Alan Bogana | 2020 Residency
Mainland China | Visual Arts
May to July 2020, Home Not Alone Residency and Jan. 10-Mar. 9, 2022 in China — Visual Arts
Nationality: Switzerland
Residency location: (Home Residency) Shanghai; Hong Kong
Partner organization: Chronus Art Center; 1a Space
Alan Bogana, born in 1979, currently lives and works in Geneva.
Bogana’s art practice involves sculpture, time-based media and holography, and his works are often presented in the form of installations. His artistic research reflects on the mediating role that imaging technologies and popular science play in our understanding of reality, by colonizing our imagination and by expanding and distorting our perceptions. Recurring topics in his works are the real and speculative behavior of light as well as the notion of what he calls the digital organic. Many of his works enquire on the extended mimesis of nature that digital technologies generate and visualize.
Recent and forthcoming solo exhibitions include: HeK, Basel (2020); Smena Art Center, Kazan (2019); Bally Headquarter, Milan (2019); Mineralogy Museum Mines, Paris (2018); La Rada, Locarno (2017); OnOff, Winterthur (2016); Kunsthaus, Langenthal (2015); Hard Hat, Geneva (2013); Blank Projects, Cape Town (2011). Bogana has been awarded with the Bally Artist Award in 2018 and the Pax Art Award in 2019.
He has been artist-in-residence at Pro Helvetia Johannesburg (2011), Swiss Institute in Rome (2013-14), Summer Academy Zentrum Paul Klee in Bern (2014), Cité Internationale des Arts in Paris (2014), Landis & Gyr Foundation in Zug (2015), Djerassi Residence Program in San Francisco (2018), and Simetria residency program at CERN in Geneva, and at ESO-ALMA astronomical observatories in Chile (2019).

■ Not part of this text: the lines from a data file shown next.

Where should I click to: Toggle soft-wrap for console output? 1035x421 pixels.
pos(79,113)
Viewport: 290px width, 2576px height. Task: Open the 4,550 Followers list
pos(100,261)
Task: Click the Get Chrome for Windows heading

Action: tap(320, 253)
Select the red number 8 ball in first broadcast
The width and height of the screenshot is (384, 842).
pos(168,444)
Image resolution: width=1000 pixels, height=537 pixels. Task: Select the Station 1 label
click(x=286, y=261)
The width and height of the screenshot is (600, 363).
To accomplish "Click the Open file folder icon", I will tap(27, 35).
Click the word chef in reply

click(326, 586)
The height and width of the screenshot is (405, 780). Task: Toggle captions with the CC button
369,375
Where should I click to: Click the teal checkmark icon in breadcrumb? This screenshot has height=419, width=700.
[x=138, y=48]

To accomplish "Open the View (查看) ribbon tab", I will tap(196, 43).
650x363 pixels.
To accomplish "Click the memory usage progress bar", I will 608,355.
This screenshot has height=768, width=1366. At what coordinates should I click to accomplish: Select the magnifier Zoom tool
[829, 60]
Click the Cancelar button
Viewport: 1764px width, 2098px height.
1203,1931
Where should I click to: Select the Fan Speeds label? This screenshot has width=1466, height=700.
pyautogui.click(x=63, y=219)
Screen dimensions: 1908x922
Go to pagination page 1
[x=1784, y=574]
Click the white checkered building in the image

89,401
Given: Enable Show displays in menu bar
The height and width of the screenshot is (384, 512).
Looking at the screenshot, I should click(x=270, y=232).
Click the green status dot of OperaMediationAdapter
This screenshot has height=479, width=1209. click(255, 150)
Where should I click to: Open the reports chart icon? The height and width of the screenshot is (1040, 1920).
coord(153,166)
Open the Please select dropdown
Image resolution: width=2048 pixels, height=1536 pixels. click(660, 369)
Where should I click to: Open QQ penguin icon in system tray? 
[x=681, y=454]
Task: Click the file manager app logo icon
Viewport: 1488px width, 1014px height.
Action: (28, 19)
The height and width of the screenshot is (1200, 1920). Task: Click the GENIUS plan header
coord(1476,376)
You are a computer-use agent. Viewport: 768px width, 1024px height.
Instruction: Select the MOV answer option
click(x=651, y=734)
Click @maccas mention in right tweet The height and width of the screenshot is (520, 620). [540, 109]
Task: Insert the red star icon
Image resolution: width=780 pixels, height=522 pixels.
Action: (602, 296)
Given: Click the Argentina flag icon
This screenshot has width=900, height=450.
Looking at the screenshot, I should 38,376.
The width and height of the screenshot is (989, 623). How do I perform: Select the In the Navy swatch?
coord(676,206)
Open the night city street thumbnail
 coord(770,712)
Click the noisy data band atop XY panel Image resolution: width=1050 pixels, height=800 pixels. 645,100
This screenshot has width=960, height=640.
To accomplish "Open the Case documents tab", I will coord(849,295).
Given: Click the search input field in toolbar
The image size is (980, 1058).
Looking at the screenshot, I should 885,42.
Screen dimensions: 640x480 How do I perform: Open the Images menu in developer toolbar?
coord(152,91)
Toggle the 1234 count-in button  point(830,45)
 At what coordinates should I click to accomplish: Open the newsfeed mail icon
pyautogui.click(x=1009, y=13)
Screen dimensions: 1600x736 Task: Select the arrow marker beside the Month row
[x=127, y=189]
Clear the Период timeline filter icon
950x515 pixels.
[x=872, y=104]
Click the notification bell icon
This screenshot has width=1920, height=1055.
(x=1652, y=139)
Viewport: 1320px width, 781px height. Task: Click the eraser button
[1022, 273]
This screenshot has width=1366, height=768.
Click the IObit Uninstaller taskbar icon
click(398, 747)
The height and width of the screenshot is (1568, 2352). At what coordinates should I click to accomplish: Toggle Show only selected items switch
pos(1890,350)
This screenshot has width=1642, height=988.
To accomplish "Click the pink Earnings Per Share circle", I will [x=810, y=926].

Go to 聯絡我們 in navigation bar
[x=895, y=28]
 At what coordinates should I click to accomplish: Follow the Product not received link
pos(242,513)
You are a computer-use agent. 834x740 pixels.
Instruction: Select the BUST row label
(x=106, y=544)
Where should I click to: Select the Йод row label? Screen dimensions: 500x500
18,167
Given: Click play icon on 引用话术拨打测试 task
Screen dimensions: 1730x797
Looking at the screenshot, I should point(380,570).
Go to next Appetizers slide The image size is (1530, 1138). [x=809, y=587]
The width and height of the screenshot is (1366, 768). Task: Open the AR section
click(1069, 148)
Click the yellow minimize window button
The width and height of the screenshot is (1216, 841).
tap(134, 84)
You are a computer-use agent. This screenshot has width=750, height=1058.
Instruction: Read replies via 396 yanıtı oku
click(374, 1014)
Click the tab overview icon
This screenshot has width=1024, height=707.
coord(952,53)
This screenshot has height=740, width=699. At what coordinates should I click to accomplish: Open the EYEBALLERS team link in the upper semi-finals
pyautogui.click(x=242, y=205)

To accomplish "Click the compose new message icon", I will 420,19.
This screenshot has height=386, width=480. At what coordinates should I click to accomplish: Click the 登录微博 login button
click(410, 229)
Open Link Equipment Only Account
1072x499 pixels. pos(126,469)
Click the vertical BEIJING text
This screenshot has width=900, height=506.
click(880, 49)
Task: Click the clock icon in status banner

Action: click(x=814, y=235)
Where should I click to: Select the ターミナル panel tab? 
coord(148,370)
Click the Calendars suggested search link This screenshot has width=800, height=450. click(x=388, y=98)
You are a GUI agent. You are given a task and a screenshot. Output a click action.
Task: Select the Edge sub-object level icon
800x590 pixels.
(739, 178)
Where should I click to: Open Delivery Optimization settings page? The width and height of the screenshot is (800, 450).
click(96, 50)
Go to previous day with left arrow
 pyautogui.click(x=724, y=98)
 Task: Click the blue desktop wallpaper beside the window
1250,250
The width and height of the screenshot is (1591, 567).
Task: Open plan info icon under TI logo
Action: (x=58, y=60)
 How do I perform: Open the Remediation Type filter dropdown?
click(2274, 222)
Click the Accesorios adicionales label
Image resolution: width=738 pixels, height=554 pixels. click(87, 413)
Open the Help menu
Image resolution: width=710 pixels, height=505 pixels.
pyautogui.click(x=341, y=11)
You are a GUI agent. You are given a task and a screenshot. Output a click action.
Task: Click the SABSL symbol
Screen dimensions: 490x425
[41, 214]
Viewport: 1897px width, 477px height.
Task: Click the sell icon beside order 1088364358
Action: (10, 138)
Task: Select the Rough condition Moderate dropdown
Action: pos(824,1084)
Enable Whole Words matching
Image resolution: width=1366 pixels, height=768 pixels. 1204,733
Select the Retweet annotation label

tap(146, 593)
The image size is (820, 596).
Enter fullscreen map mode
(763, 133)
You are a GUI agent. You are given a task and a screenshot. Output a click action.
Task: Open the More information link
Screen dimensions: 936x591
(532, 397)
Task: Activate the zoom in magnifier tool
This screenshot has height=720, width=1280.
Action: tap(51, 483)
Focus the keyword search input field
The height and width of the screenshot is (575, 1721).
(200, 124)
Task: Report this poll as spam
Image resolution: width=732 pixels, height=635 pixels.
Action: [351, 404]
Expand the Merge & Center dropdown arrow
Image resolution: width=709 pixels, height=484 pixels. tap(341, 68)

During his residency in China, Bogana will research on a series of topics, which he relates to the notion of “utopian imagination” and on issues related to the downsides of the technological development. More specifically, he will research on: the recent developments of the Chinese space program, its public impact on people’s imagination and hopes, the spreading of indoor skydiving culture, light pollution generated by the light architecture, people’s personal relationship to the starry sky as well as the occurrence of electrical blackouts and electricity shortages during the last decades. The research on these topics will interweave and converge into a series of new works.